Vous aussi, vous avez remarqué que les prix de certains produits de base ont sérieusement augmenté depuis des dernières années. Beaucoup plus vite que l’indice des prix publié par l’Insee. Explications par Reine-Claude Mader, secrétaire générale de la CLCV (1).
Au café du coin, à la caisse du supermarché, est-ce une impression ou la vie augmente-t-elle vraiment ?
Depuis le passage à l’euro, les associations de consommateurs dénoncent des augmentations assez importantes des prix de la restauration de proximité, des produits d’entretien, des cosmétiques, des laitages et de l’alimentation.
Les gouvernements successifs, y compris de gauche, ont toujours nié le fait, sous prétexte que nous n’avions pas les moyens statistiques de produire des indications fiables.
Aujourd’hui, sans nous donner tout à fait raison, il semblerait qu’en haut lieu on estime que nous n’avions pas complètement tort. La preuve : le ministre de l’économie, Nicolas Sarkozy, a demandé à la grande distribution de calmer le jeu.
• L’Insee annonce une augmentation du coût de la vie de 2,1 % seulement en 2003. L’Institut se tromperait-il ?
L’Insee publie les prix que lui demande de publier le gouvernement, qui est très sensible à toute hausse de l’indice général dont dépendent le réajustement des minima sociaux comme le Smic, le RMI, le minimum vieillesse…
Maintenant, les chiffres de l’Insee ne sont évidemment pas faux.Simplement, dans la liste des produits référencés pour son calcul, il y en a un certain nombre que l’on achète très rarement, mais qui ont l’avantage statistique de baisser, comme les ordinateurs, la hi-fi ou les machines à laver.

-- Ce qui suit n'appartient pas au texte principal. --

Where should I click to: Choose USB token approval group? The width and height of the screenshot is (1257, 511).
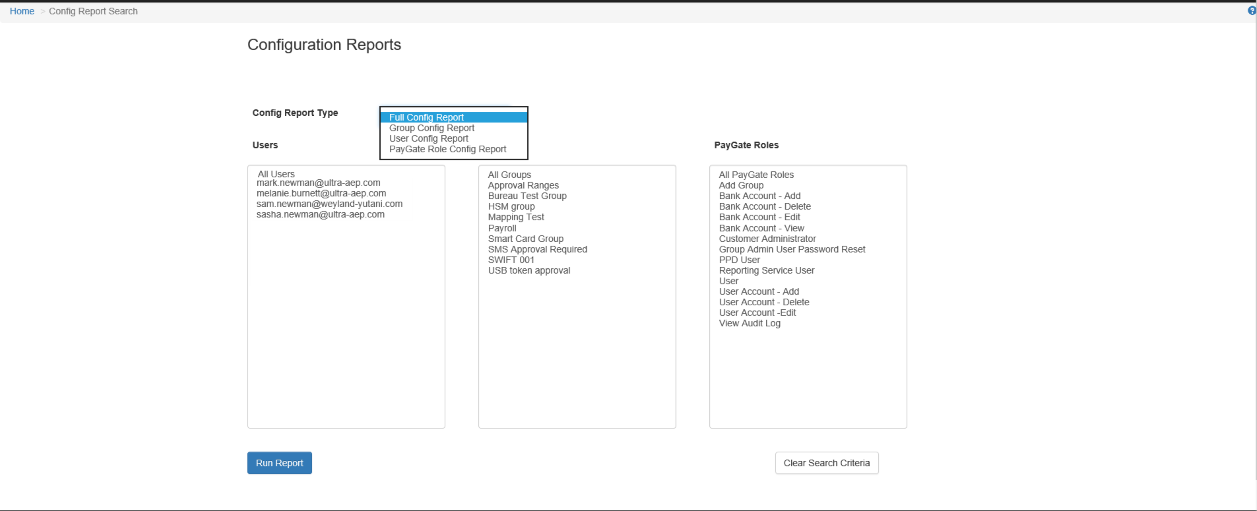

Je voudrais donc que l’on nous fournisse des indices sectoriels, qui donnent une indication sur le panier quotidien d’un ménage « normal ».
• A combien évaluez-vous cette inflation masquée ?
Récemment, l’Union fédérale des consommateurs (UFC) était arrivée, sur la base d’un panier standard, à une moyenne de 10 % d’augmentation. De notre côté, nous avions constitué un échantillon très basique, avec des produits comme du sucre, de la farine, des pâtes, et nous arrivions déjà à 4,50 % !
• Est-ce la faute de l’euro ?
Ce n’est pas le fait que l’on soit passé d’une monnaie à une autre, mais que les commerçants, pour récupérer leurs marges, ont profité d’un moment où les gens étaient déstabilisés dans leur connaissance des prix.
Depuis, les consommateurs s’en sont rendu compte. Ils nous disent : « Avant, pour tant de francs, j’avais un panier plein ; aujourd’hui, pour le même nombre d’articles, il faut que je dépense plus ! » Ce n’est pas de la statistique, c’est du vécu !
J’ai dit à Nicolas Sarkozy : « Excusez-moi de m’adresser de cette façon à un ministre, mais les gens ont l’impression d’être pris pour des imbéciles ! »
• Quel conseil donneriez-vous aux consommateurs ?
Il faut boycotter les produits qui augmentent trop. Purement et simplement ! Les professionnels détestent ça.
Ensuite, maintenant que le ministre a demandé de « gros efforts » aux distributeurs, les gens doivent faire attention à ce que, sous couvert de prix à la baisse, on ne leur vende pas des quantités moindres.
Et puis il y a les produits nouveaux, qui empêchent toute comparaison : on ajoute de la poudre de perlimpinpin, on nous chante qu’on va avoir une santé du tonnerre, et les prix s’envolent… Les consommateurs ne sont pas des gogos, mais il faut leur rappeler de se méfier.
(1) Consommation, logement et cadre de vie, association de défense des consommateurs.